O poder da palavra | Monge Genshô

O poder da palavra | Monge Genshô

O poder da palavra através dos tempos tem sido desacreditado, mas uma frase ou algo dito a um povo pode mudar tudo.

Antes da época dos Descobrimentos, capitaneada por Portugal e Espanha, a China construiu enormes navios, muito maiores do que as caravelas, e um almirante (Zheng He) (1371 – 1433)  se propôs a explorar os mares do mundo e os outros países, levando seus navios pelo mar do sul da China até lugares muito distantes. A China se chamava, então, a si mesma, o Império do Centro. Como em algum momento alguém chamou a grande China Song, de o Império do Centro, um imperador, logo a seguir, achou que nada poderia ser encontrado entre os bárbaros e que não valia a pena aquele esforço de construir esquadras e grandes navios de transporte. Pensava-se que era melhor que a China ficasse concentrada em si mesma.

Outro imperador proibiu invenções, porque tudo o que era bom já tinha sido inventado, e uma coisa nova poderia ser uma desvantagem ao destruir o mundo tão perfeito como já estava. 

No início do século XX, um congressista americano propôs que se fechasse o departamento de patentes dos Estados Unidos, porque tudo já havia sido inventado e não havia mais nada para inventar. Se percorrermos a história da humanidade, os exemplos desse tipo são inúmeros. Ideias expressas em palavras mudam destinos de nações, mudam os acontecimentos, mudam a própria história, levando, de um lado para o outro, as nações e os destinos de milhões de pessoas.

A mera declaração de que a Alemanha precisava de espaço vital levou à invasão da Rússia, da Polônia, desencadeou a Segunda Guerra Mundial e matou milhões. O desprezo e a dúvida pela ciência levam às condutas irracionais e elas são sempre expressas em palavras. 

Buddha ressaltou que um dos caminhos para escaparmos do sofrimento era o entendimento correto, pensamento correto, fala correta, ações corretas. Correto, aqui, quer dizer ideal, a mais correta possível. A palavra original quer dizer, mais proximamente, “ideal”, do que correto. Por essa razão, nós devemos cuidar muito daquilo que dizemos, porque o que falamos tem enorme influência e pode mudar as vidas de muitas pessoas. 

Não vigiar as próprias palavras é como deixar que os acontecimentos andem sem rédeas, é como propiciar um comportamento selvagem e irracional, baseado no egoísmo em vez de na solidariedade. Pensamentos e palavras devem expressar compaixão e retidão. Por esta razão, quando não temos certeza do ideal, melhor cultivarmos o silêncio e a quietude. Porque nos sentamos em zazen, acima de tudo, para termos clareza e lucidez sobre nossa mente e assim levar o mundo na direção do ideal e não da individualidade. 
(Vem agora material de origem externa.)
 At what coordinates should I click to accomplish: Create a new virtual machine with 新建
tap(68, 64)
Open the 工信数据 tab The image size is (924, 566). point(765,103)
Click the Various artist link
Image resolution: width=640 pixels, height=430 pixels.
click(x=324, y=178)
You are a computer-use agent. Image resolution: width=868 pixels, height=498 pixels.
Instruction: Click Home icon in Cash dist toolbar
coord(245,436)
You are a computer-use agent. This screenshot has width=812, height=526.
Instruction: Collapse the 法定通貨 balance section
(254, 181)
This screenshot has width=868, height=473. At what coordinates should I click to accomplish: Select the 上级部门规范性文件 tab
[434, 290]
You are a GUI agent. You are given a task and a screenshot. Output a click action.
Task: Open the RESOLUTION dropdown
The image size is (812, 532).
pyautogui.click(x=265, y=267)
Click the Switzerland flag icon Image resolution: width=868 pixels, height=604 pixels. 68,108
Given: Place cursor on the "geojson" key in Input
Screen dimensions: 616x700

Às vezes, perguntam-me como devemos cuidar da nossa autoestima. E digo que, na verdade, de autoestima o mundo não está falto: o mundo está falto de sentimentos de compassividade, de consideração pelos outros. É a expressão desse amor que é a manifestação da lucidez encontrada no zazen.

Teishô Matinal proferido por Meihô Genshô Sensei, abril de 2021.